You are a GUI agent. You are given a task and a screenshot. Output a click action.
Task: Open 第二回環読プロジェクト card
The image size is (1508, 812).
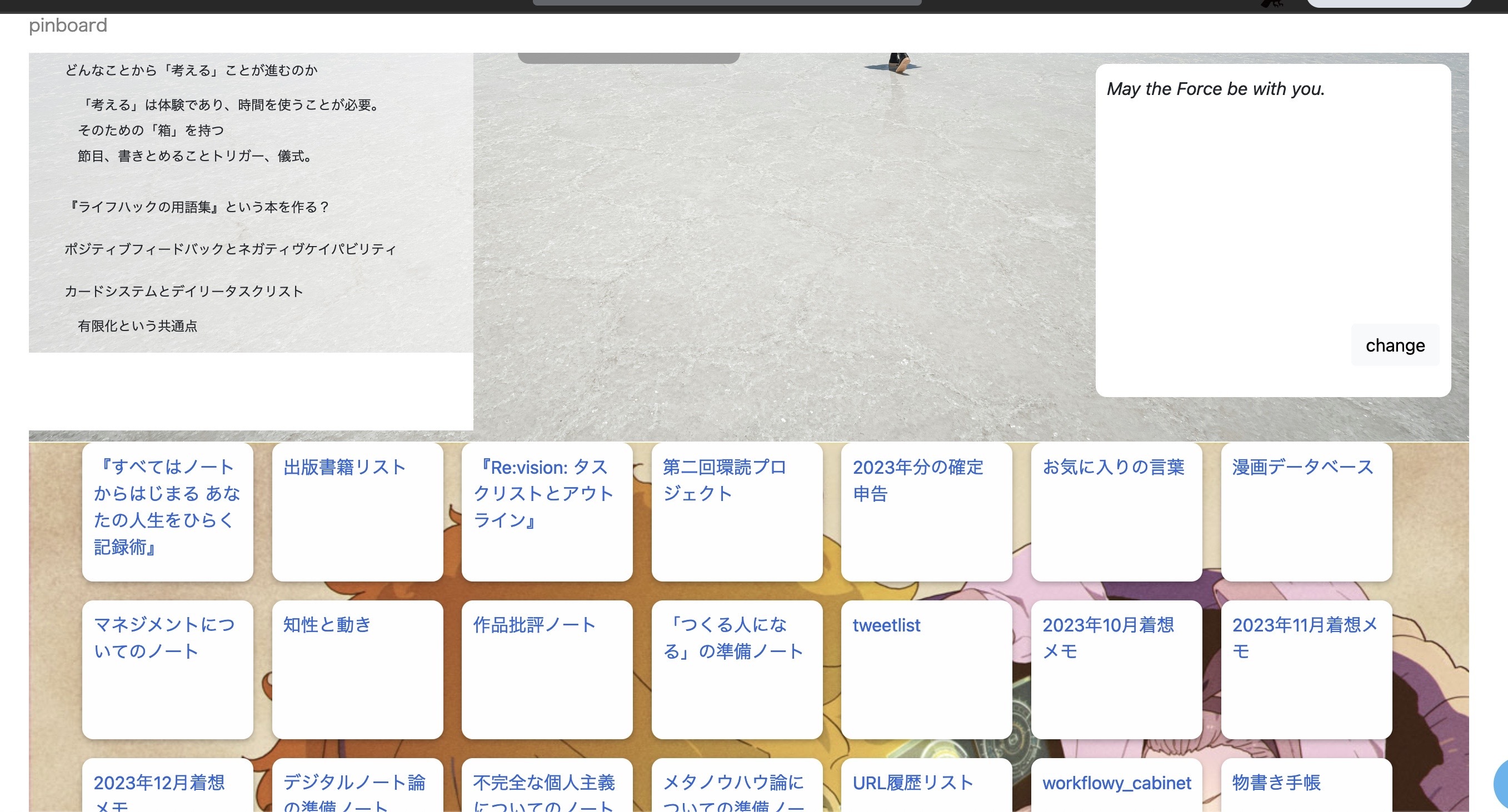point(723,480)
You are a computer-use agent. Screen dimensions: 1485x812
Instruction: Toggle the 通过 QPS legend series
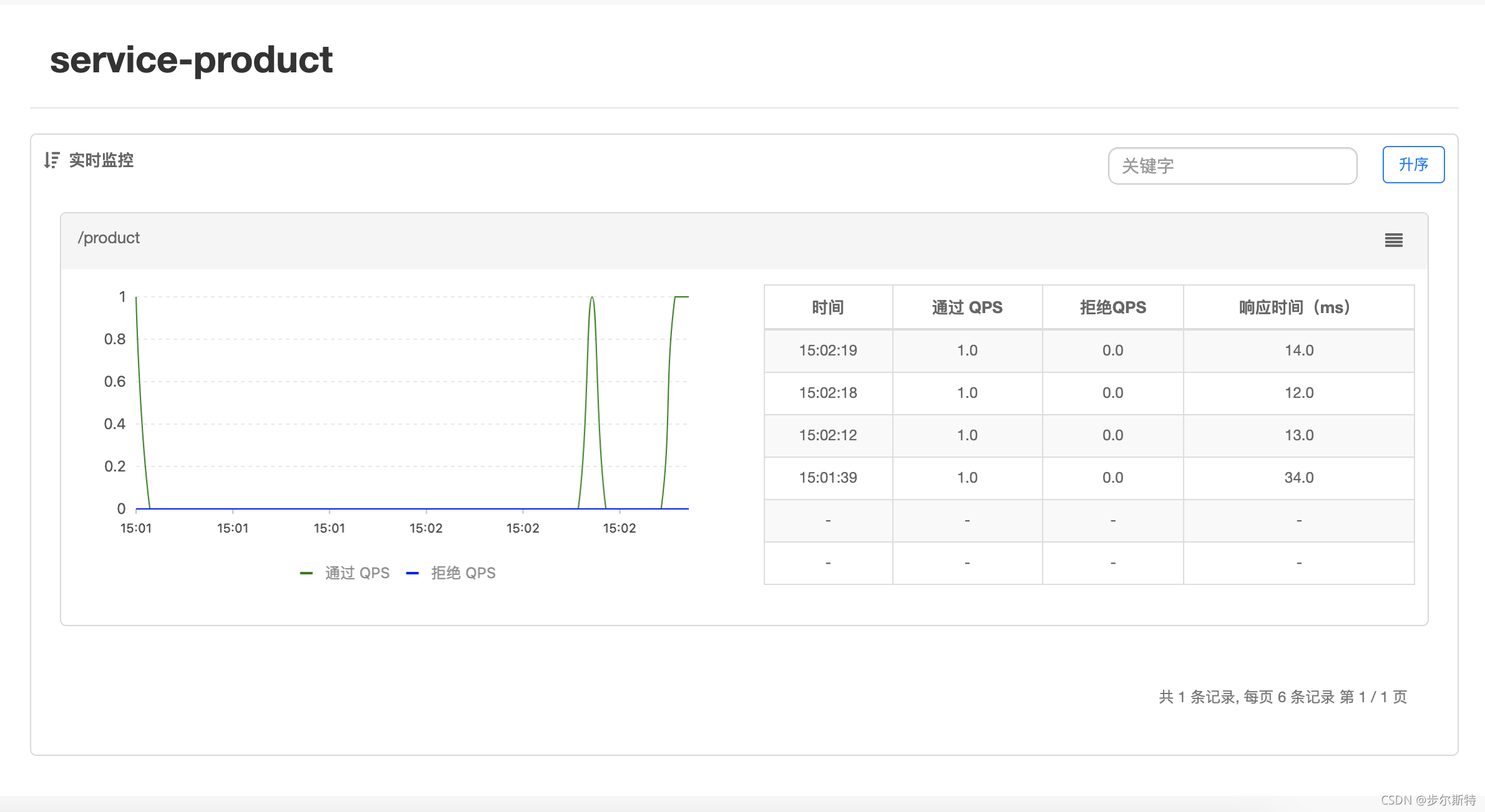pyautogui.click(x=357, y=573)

• **EXERCISE DETAILS**:
Any picture found in the data is to be skipped while the rest is copied exactly.

• **SOLUTION TO THIS PROBLEM**:
You are a GUI agent. You are given a task and a screenshot. Output a click action.
Task: Open 第二回環読プロジェクト card
The image size is (1508, 812).
point(723,480)
You are a computer-use agent. Screen dimensions: 1485x812
Instruction: Toggle the 通过 QPS legend series
pyautogui.click(x=357, y=573)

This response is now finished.